I wonder if I'm starting to bring too much knowledge to a movie. It really shouldn't matter to Secretary that James Spader was also in Pretty in Pink, should it? I keep thinking about the actors, the directors, the offscreen context, and I ought to just stick to the movie.

That said, a good movie will keep even the most filmography-addled brain quiet.

  posted by Jessica @ 08:51 |


The scariest headline I've seen on a website this year: "Curzon Soho Closure."

Fortunately, the Best Movie Theater Evah is just undergoing renovations and will re-open in the fall. And its Mayfair cousin is currently screening Chihwaseon (with the charming English title "Drunk on Women and Poetry") and Russian Ark.
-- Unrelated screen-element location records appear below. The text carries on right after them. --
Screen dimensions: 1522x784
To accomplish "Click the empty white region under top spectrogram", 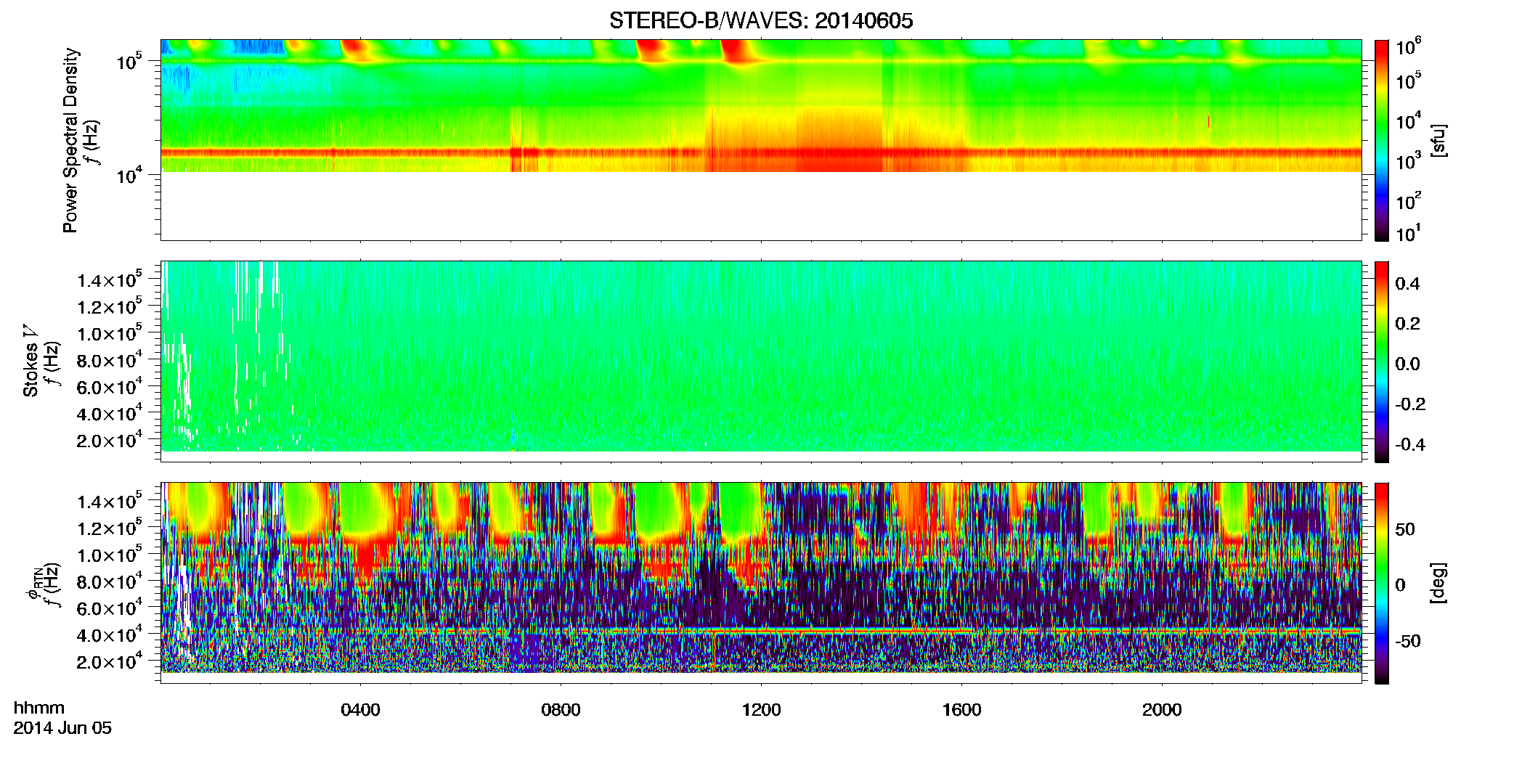I will (760, 205).
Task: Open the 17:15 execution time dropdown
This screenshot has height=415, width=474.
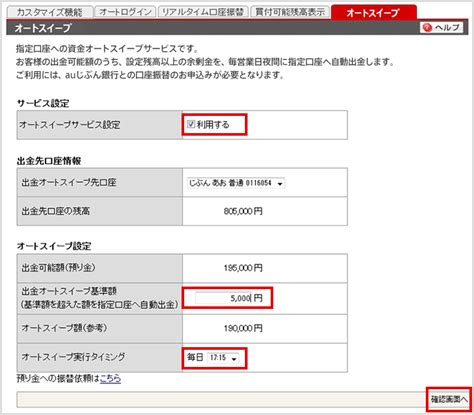Action: (x=223, y=358)
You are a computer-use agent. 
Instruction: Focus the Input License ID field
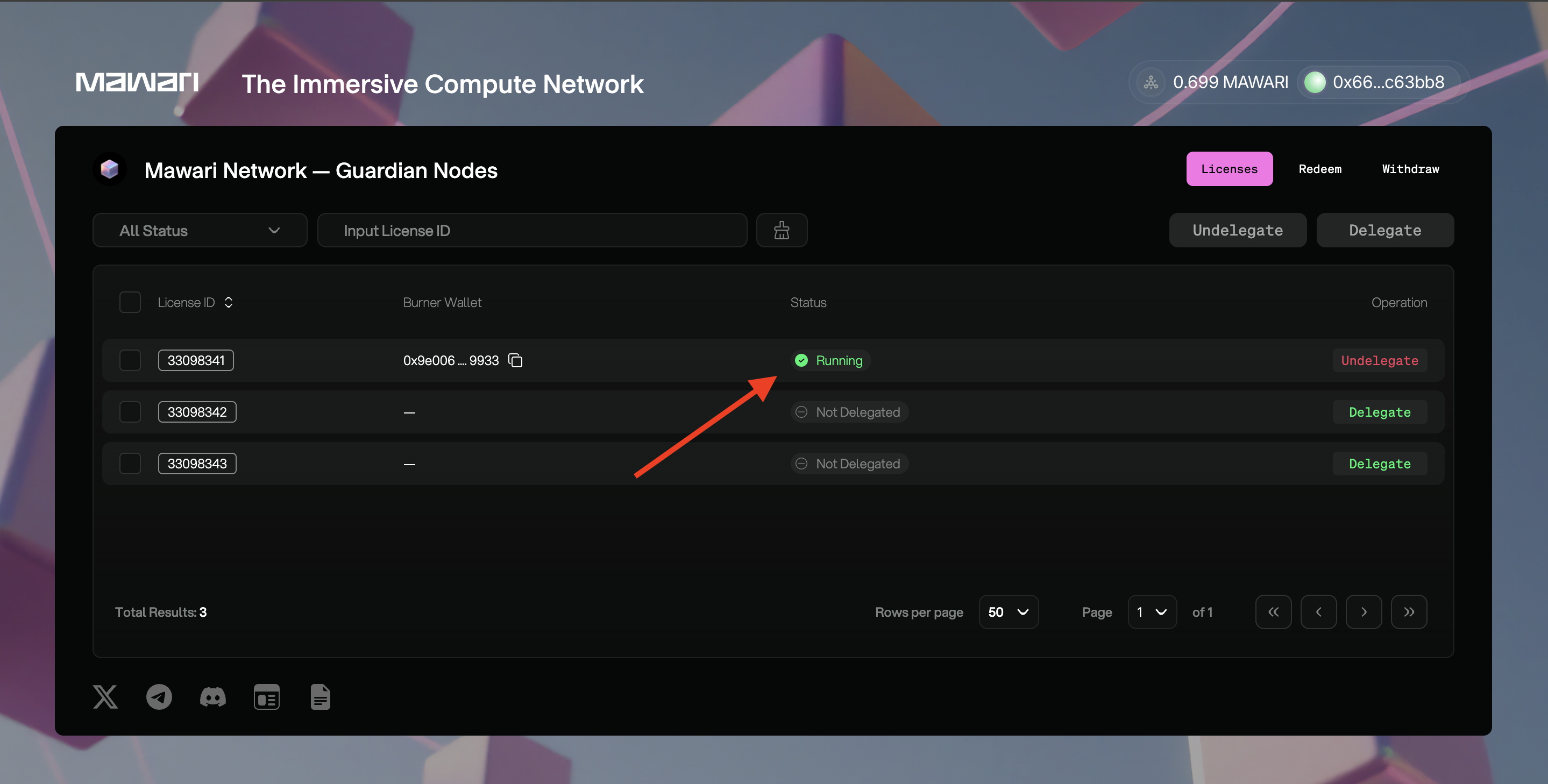532,230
I once saw Saffron Burrows posing for pictures outside the Curzon Mayfair, having just introduced a film there. You know how some actors, in real life, are not quite as impressively tall and attractive as they appear onscreen? Saffron Burrows is every bit as impressively tall and attractive as she appears onscreen, and very polite to photographers to boot. (I didn't try to approach her. What was I going to say, that I admired the way she fought off killer sharks?)

Speaking of things that live up to the advance notice, Space Travelers is every bit as good a movie as Ian Hamet told you it was, and then some. And Ando Masanobu is every bit as cute as I told you he was, and then some.

My current fantasy is to get to come back to London in October and see Battle Royale II at the Curzon Soho, where I saw Battle Royale. BRII is apparently being hyped to hell and back in Japan -- Tokyo now boasts a special store just for movie tie-ins -- but from the rumors and Chinese whispers (or, we should say, Sinophilic whispers) I've been hearing, it's best to go in with lower expectations, or at least an open mind: Fukasaku Kenta is simply not going to be his father's directing twin. I'll just be happy if Shugo Oshinari gets more than ten minutes of screen time.

  posted by Jessica @ 06:57 |



My Secret Agent Lawyer Man is 31 today. I am trying -- and so far, failing -- to give him the present of a link to a decent picture of co-birthday-celebrator, quintuple-language-speaker, and multiple-genre-star (King of Comedy, Black Mask, So Close, you get the picture) Karen Mok. Oh, heck, Pej, just get your hands on a copy of Viva Erotica; it's got to be on sale somewhere in LA.